Serum PSA values were obtained in 29 of our 40 cases and 79% of the cases had a level of >10ng/ml. A comparison of serum PSA value and the Gleason score was done and the patients with a serum PSA of >10ng/ml was found to have a higher grade of tumour compared to those with serum PSA of ≤10ng/ml. This difference was statistically significant (P=<0.00001) and is given in Table 11 Table 2.
Neuroendocrine differentiation was estimated by the percentage of cytoplasmic positivity of ChromograninA(CgA) in the tumour area. 6 cases(15%) had a %CgA score of 0. 30 cases (75%) had a %CgA score of 1. 2cases(5%) had a %CgA score of 2 and 2 out of 40 cases with %CgA score 3 which accounted for 5% of all cases. The percentage positivity of CgA in individual cases was compared with their corresponding Gleason scores and it was found that the higher Chromogranin A positivity (CgA) score correlated with a higher grade of carcinoma prostate depicted by a high Gleason score as given in Table 3.
Linear regression analysis of percentage Chromogranin A positivity with the Gleason score showed a P value of 0.00012 and correlation coefficient (r^2) of 0.40. Both cases with a %CgA score of 3 had a Gleason score of 8 or more. None of the cases with %CgA score of 0 had a Gleason score > or = 8. Both were statistically significant with a P value of <0.00001.

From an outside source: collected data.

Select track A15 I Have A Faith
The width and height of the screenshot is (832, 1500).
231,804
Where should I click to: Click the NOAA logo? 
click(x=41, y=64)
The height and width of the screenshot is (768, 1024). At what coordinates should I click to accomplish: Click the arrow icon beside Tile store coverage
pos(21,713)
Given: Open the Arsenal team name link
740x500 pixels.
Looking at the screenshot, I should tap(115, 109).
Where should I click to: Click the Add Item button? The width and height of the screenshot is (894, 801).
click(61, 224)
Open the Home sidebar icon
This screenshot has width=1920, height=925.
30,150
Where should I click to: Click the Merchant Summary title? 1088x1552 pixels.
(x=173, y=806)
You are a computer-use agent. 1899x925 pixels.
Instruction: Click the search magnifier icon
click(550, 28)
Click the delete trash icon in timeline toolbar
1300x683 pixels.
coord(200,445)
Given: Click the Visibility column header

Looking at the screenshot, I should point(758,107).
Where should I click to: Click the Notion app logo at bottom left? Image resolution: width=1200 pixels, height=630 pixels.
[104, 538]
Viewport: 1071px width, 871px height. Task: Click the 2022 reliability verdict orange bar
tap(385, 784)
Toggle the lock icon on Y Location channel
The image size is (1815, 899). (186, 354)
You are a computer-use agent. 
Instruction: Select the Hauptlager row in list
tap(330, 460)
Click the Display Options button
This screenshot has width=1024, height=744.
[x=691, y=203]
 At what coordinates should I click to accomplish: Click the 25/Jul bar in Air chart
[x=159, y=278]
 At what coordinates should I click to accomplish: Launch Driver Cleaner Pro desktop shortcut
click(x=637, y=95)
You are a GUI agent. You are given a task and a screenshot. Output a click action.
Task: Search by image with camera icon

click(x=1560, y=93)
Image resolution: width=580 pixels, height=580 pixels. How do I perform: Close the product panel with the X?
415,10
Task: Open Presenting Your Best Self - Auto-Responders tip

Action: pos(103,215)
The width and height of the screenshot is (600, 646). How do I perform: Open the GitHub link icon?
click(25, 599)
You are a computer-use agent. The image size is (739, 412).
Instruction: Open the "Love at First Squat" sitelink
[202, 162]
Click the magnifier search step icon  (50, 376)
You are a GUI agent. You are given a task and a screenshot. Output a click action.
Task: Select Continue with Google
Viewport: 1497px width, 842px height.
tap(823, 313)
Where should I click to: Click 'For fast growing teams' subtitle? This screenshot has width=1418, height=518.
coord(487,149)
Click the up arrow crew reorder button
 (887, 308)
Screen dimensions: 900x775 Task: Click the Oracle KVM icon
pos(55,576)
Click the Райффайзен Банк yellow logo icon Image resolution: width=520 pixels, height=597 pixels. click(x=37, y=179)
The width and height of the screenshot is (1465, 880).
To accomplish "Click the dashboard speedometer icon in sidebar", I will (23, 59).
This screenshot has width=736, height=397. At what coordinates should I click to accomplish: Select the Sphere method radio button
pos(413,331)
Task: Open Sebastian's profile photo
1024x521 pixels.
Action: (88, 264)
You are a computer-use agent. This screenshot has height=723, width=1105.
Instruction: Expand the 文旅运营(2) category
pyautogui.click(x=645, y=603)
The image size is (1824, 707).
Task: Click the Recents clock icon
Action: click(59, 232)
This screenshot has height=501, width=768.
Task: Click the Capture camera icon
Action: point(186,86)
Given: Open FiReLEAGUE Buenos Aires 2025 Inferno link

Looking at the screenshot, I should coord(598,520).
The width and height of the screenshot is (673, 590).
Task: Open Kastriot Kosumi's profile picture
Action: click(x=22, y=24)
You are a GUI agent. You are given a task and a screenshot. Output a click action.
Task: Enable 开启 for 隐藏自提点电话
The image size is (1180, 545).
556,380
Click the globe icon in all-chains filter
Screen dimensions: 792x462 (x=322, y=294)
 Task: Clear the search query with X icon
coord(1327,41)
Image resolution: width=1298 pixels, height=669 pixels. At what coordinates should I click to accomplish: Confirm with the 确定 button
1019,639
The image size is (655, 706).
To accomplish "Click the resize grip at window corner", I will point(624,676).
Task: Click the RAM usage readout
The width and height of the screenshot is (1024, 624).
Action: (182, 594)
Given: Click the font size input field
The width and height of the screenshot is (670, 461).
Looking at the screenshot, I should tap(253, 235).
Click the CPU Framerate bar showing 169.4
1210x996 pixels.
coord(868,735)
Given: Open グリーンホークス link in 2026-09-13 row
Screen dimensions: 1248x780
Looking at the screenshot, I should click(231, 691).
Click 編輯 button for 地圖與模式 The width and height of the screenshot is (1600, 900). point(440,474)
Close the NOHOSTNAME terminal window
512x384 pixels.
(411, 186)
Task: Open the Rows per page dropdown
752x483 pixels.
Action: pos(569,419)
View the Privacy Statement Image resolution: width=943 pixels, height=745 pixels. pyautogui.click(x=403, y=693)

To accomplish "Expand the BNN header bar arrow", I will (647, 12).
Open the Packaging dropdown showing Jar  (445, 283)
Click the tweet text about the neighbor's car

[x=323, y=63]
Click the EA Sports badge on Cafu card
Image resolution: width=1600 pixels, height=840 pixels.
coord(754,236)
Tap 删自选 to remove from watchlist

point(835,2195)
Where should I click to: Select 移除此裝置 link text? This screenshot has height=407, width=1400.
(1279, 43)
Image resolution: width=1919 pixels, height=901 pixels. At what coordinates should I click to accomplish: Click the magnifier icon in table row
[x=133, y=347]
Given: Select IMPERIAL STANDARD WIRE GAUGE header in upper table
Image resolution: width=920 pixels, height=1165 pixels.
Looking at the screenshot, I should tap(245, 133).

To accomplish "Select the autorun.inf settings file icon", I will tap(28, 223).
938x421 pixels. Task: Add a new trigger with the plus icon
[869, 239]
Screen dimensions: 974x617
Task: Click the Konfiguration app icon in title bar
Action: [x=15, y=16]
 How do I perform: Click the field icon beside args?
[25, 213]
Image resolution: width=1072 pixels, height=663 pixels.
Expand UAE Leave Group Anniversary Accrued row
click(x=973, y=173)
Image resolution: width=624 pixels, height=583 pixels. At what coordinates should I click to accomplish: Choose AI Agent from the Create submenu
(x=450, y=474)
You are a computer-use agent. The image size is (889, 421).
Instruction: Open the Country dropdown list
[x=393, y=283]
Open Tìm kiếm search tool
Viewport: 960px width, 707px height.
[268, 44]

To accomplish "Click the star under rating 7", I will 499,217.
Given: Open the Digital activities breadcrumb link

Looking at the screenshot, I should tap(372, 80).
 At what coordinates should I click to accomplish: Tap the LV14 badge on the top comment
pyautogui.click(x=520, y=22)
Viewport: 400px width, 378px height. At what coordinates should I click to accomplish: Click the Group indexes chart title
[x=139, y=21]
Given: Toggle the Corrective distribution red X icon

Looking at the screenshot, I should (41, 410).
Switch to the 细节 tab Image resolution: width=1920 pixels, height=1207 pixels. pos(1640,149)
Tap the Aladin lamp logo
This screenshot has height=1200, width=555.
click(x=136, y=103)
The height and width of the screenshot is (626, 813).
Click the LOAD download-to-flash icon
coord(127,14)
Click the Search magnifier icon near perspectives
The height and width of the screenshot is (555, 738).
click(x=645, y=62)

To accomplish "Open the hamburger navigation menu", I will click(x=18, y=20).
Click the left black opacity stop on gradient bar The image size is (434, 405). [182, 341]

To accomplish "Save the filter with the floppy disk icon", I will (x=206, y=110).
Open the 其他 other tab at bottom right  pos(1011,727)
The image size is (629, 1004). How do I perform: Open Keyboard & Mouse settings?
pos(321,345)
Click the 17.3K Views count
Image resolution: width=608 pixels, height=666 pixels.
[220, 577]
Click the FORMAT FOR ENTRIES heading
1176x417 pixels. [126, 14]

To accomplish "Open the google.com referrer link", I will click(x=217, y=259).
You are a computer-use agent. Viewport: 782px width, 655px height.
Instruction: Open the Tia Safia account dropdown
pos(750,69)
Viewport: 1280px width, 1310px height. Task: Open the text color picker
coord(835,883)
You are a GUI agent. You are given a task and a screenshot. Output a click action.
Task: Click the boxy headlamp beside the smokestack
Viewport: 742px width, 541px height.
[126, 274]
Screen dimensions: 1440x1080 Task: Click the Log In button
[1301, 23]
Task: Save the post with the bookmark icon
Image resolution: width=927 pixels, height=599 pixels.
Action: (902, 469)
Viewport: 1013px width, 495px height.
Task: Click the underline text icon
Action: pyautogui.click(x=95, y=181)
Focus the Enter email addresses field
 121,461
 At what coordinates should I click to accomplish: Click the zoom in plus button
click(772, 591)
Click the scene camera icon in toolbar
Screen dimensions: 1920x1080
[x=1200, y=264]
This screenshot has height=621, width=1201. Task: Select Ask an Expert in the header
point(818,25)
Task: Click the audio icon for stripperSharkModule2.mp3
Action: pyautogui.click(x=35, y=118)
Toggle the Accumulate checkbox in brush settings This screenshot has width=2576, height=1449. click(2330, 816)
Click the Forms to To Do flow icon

5 out of 40 cases were associated with Prostatic intraepithelial neoplasia (PIN) of which 4 cases were PIN 2 and 1 case of PIN 3. Perineural invasion was detected in one of our case in the needle core biopsy.
Conclusions
The aim of our study was to quantify the neuroendocrine differentiation in prostatic adenocarcinoma using a immunohistochemical marker Chromogranin A and correlate it with its Gleason score. The results of our study showed that tumors having a higher Gleason score had a higher percentage of neuroendocrine cells. A Neuroendocrine differentiation also had a positive correlation with the serum PSA. In our study, we concluded that serum PSA, Gleason score and neuroendcocrine differentiation can be the most relevant prognostic predictors in higher grade tumors. Neuroendocrine differentiation and hormone refractory disease is an associated phenomenon: extensive NED of a tumor renders it androgen-independent. Prostatic carcinoma in advanced stage is the main indication for hormone therapy. Such tumors having higher grade may have a significant neuroendocrine component. This can in turn render the tumor hormone refractory. As shown in our study, it would be desirable to establish the extend of neuroendocrine differentiation before planning the treatment of hormone refractory cases with newer modalities like immunotherapy (antibodies to growth hormone peptides), endocrine therapy or chemotherapy.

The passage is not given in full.